Al Jazeera Türk'ten İrfan Bozan'ın sorularını yanıtlayan (20 Ağustos 2015) Acar'ın açıklamaları özetle şöyle:
Son araştırmanızda yüzde 18’lik bir kararsız seçmen buldunuz. İki buçuk ay önce oy kullanan seçmenlerin yaklaşık beşte biri nasıl birdenbire kararsız oldu? Garip bir durum değil mi?
Seçimin hemen sonrasında yaptığımız araştırmada, HDP seçmeni dışında hiçbir parti seçmeni sonuçtan memnun değildi. Buna rağmen ‘’Bu pazar seçim yenilense partinize yine oy verir misiniz?’’ sorumuza seçmenlerin yüzde 93’ü "evet" yanıtı vermişti. Aradan geçen iki aylık sürede seçmen gidişatı izledi, Türkiye’nin sıkıntılarla yüz yüze geleceği bir ortam oluşmasını algıladılar. Şu anda yüzde 9 kararsız, yüzde 9 ise boş oy atarım, sandığa gitmem, protesto ederim yaklaşımında. Bu yüzde 18’i normal şartlarda dağıtmamız bizi çok sağlıklı sonuca götürmüyor aslında, ama günü bağlayan bir fotoğraf olduğunu düşünerek, biz bunu oransal olarak dağıtıyoruz. Bugün bu yüzde 18’in oransal dağılımına bir şerh koşmakta fayda var. 20 yıldır Türkiye’de yaşanan seçimleri bir araştırmacı olarak izleyen biri olarak, seçimden iki ay sonra yüzde 20’ye yakın tarafını belli edemeyen bir seçmen durumunu hiç tecrübe etmedik. Kendini bir anlamda geri çeken, pusuya yatarak süreci izleyeceğini söyleyen bir seçmeni açıkçası görmedim. 7 Haziran seçimleri öncesinde hatırlarsanız İngiltere ve İsrail’de yapılan seçimlerde araştırmacılar hep yanılmışlardı. Bu seçimde de Türkiye’deki araştırmacılar böyle bir sınav verebilir. Çünkü bu yüzde 18’lik kararsız seçmen açıkçası bir araştırmacı için ürkütücü. Bu seçmenler sonucu değiştirebilecek kadar da etkili.

- **Veri kümesi içeriği**
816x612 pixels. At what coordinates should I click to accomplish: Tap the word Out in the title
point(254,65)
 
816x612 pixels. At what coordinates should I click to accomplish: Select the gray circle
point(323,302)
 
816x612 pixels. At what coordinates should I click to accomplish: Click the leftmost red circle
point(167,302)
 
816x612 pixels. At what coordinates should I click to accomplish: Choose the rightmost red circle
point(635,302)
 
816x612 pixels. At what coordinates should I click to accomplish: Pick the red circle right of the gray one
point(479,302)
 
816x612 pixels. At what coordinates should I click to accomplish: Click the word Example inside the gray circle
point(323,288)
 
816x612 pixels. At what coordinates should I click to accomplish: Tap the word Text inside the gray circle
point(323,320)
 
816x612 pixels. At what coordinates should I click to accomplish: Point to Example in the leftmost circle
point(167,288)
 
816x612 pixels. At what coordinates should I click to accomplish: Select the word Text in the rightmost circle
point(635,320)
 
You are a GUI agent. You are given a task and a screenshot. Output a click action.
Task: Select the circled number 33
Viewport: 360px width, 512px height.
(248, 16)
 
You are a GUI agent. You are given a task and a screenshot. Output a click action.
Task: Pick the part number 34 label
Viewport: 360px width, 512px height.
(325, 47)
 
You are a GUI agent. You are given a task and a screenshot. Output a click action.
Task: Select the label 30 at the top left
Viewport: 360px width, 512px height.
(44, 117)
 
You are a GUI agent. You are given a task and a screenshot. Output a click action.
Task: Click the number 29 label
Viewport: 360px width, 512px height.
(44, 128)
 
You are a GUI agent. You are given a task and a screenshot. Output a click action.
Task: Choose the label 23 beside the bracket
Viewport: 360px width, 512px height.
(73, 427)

- **Yapılacak alıştırmalar**
[1] Metinde "Seçimin hemen sonrasında yaptığımız araştırmada" diye başlayan paragrafı, ana bilgilerini koruyarak kısa bir madde listesine dönüştürün.
[2] Metindeki "Al Jazeera Türk'ten" ile "durum değil mi?" arasındaki kısmı, bu ifadeler de dahil olmak üzere harfi harfine yeniden yazın.
Yanıtlarda yalnızca metindeki bilgileri kullanın.

- **Yanıtlar**
[1]
- Seçimin hemen ardından yapılan araştırmada HDP seçmeni dışında hiçbir parti seçmeni sonuçtan memnun değildi. Yine de seçmenlerin yüzde 93'ü seçim yenilense aynı partiye oy vereceğini söyledi.
- Aradan geçen iki ayda seçmenler gidişatı izledi ve Türkiye'nin sıkıntılarla yüz yüze geleceği bir ortamın oluştuğunu algıladı.
- Şu anda seçmenlerin yüzde 9'u kararsız. Yüzde 9'u ise boş oy atma, sandığa gitmeme ya da protesto etme eğiliminde.
- Bu yüzde 18 oransal olarak dağıtılıyor. Ancak bu yöntem çok sağlıklı bir sonuç vermiyor ve bu dağılıma bir şerh koymakta fayda var.
- 20 yıllık izlemede, seçimden iki ay sonra seçmenlerin yüzde 20'ye yakınının tarafını belli etmediği bir durum hiç yaşanmadı.
- 7 Haziran öncesinde İngiltere ve İsrail'deki seçimlerde araştırmacılar yanılmıştı. Türkiye'deki araştırmacılar da benzer bir sınav verebilir.
- Yüzde 18'lik kararsız seçmen bir araştırmacı için ürkütücü ve sonucu değiştirebilecek kadar etkili.

[2]
Al Jazeera Türk'ten İrfan Bozan'ın sorularını yanıtlayan (20 Ağustos 2015) Acar'ın açıklamaları özetle şöyle:
Son araştırmanızda yüzde 18’lik bir kararsız seçmen buldunuz. İki buçuk ay önce oy kullanan seçmenlerin yaklaşık beşte biri nasıl birdenbire kararsız oldu? Garip bir durum değil mi?